Directive (EU) 2019/1937 of the European Parliament and of the Council of 23 October 2019 on the protection of persons who report breaches of Union law, better known as the Whistleblowing Directive (hereinafter the "Directive"), should have been transposed into national law by 17 December 2021.
Since the draft law transposing the Directive into national law was submitted to the Chamber of Deputies on 10 January 2022 (hereinafter referred to as the "Draft Law"), numerous opinions have been issued.
To date, there is no exact picture of when the Draft Law will be voted on but given the delay in the transposition deadline and the fact that the Draft Law has been amended by the government on 28 March 2023, we can assume that the vote will take place soon.
Why are lawyers particularly concerned by the transposition of the Directive?
Article 1(3) of the Draft Law provides that: "Facts, information or documents covered by medical secrecy or the secrecy of relations between lawyers and their clients (...) are excluded from the system of protection introduced by this law, without prejudice to any derogating legal provisions".
As a result, internal audits of client data carried out by their lawyers are strictly confidential and therefore excluded from the scope of the Draft Law and cannot be seized in the context of an investigation initiated by a whistleblower, unlike other professions offering such services. Furthermore, Article 3(3)(b) of the Directive also provides that: "This Directive shall not affect the application of Union or national law relating to (...) the protection of legal and medical professional privilege".

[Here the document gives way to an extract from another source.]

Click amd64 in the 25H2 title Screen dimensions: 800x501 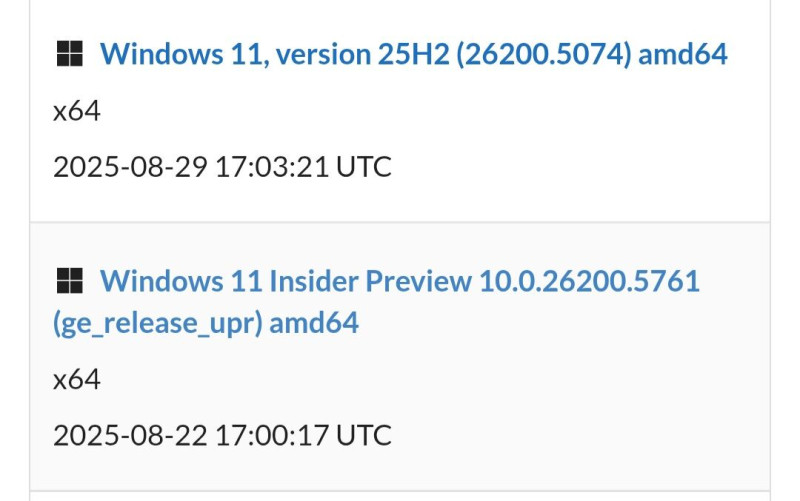pos(683,54)
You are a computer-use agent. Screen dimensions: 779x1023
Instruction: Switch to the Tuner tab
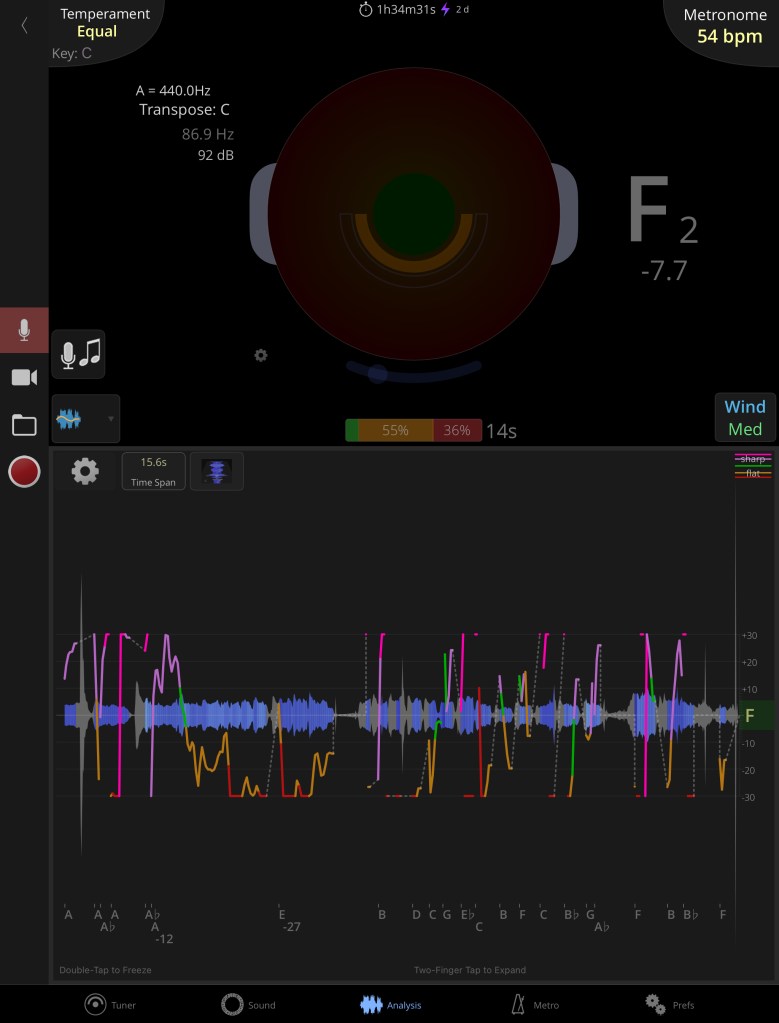pyautogui.click(x=111, y=1004)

Furthermore, it is important to point out that the former Article 1(4) of the Draft Law provided that: "A person who breaches a protected secret referred to in paragraph 3 shall not be criminally liable if the report is proportionate and necessary to safeguard the public interest and if it is made in accordance with the conditions of this law". This paragraph created legal uncertainty and rendered the exclusion in Article 1(3) of the Draft Law meaningless. Fortunately, following formal opposition from the Conseil d'Etat, the former paragraph 4 was simply deleted by the government in its amendments of 28 March 2023.
How to ensure the protection of personal data?
According to Article 6 of the Draft Law, companies with more than 50 employees must establish internal reporting channels. However, Article 23 of the Draft Law makes it clear that any processing of personal data must be carried out in accordance with Regulation (EU) 2016/679 (hereinafter the "GDPR"). In order to ensure the compliance of the reporting channel with the GDPR, it is strongly advised to carry out a personal data protection impact assessment ("DPIA") on such reporting channels.